• TASK OBJECTIVE: Skip the images and restate every line of the records exactly.

*** Begin section ***

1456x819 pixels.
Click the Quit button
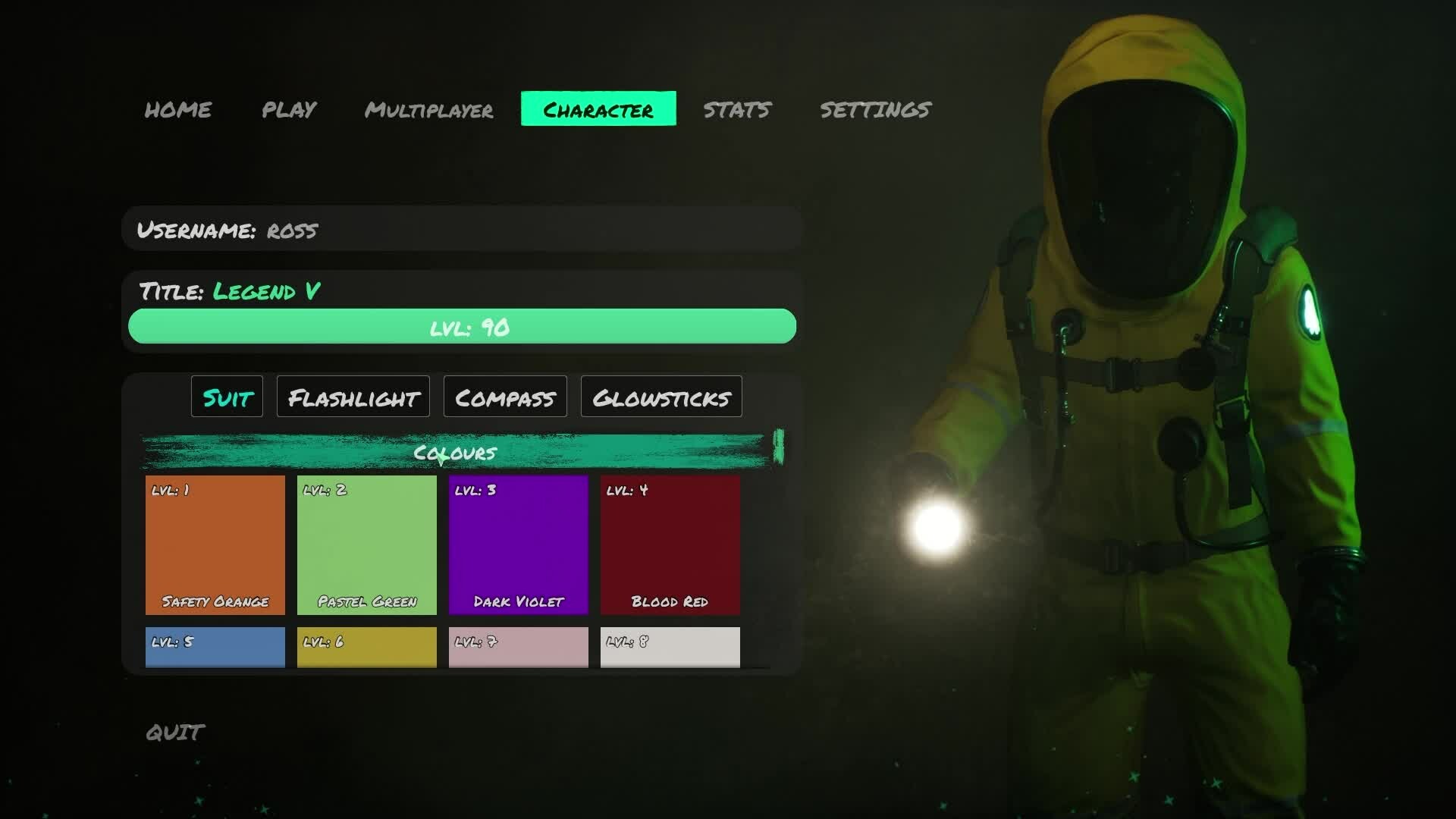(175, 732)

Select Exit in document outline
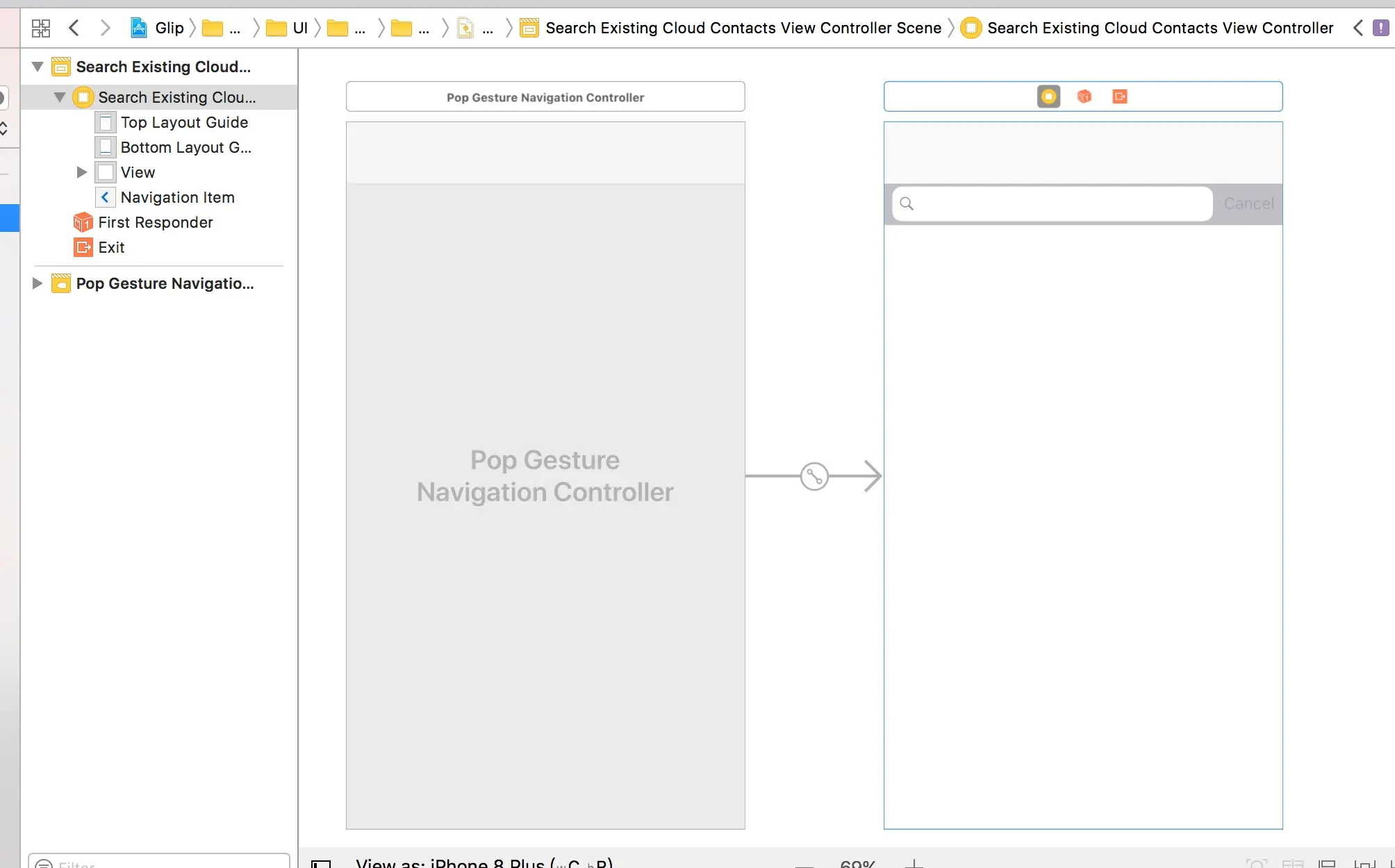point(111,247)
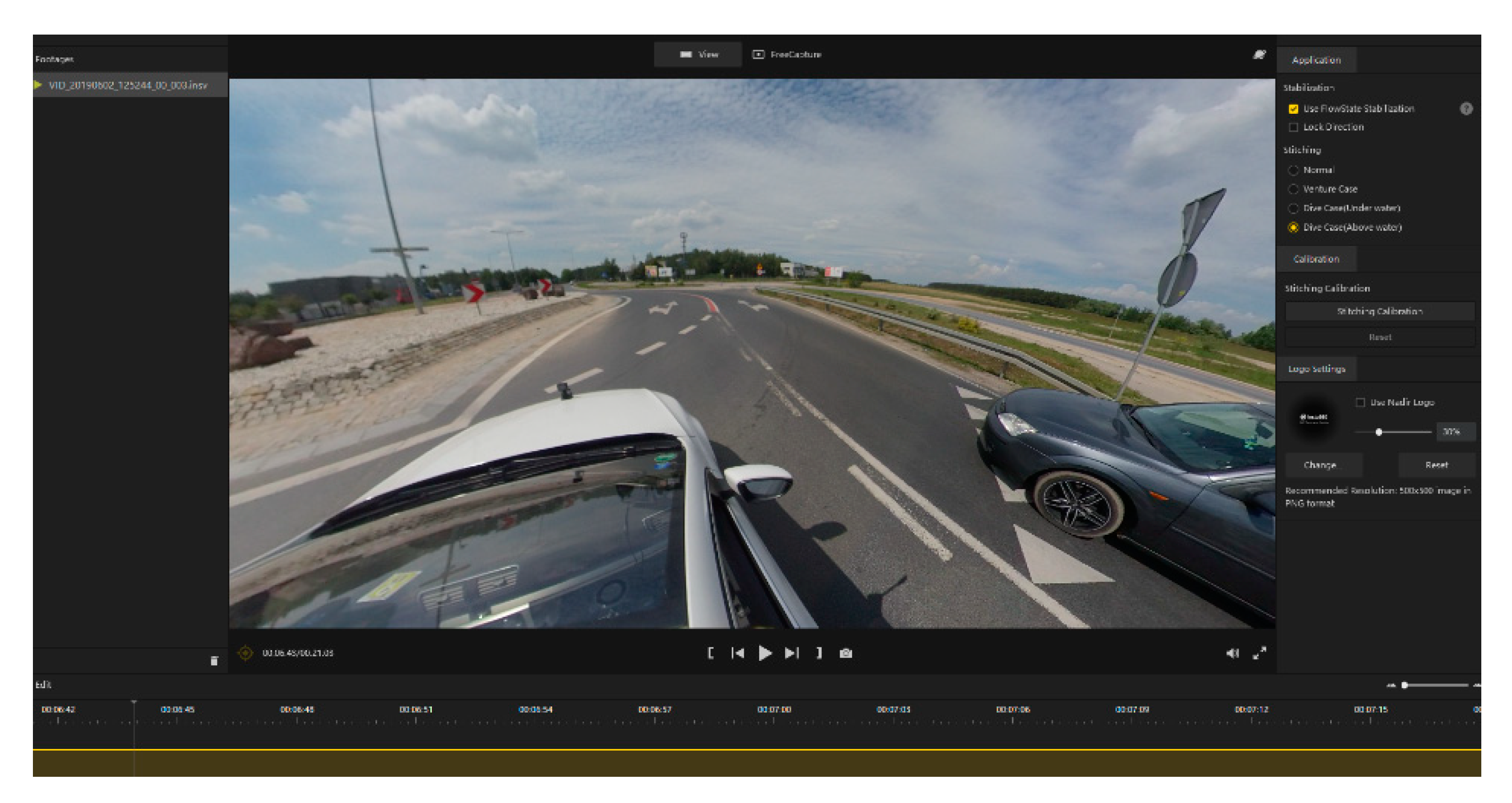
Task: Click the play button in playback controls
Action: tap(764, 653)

*** End section ***

• ANSWER SPACE:
1456x819 pixels.
Click the Quit button
(175, 732)

Select Exit in document outline
point(111,247)
Task: Click the play button in playback controls
Action: tap(764, 653)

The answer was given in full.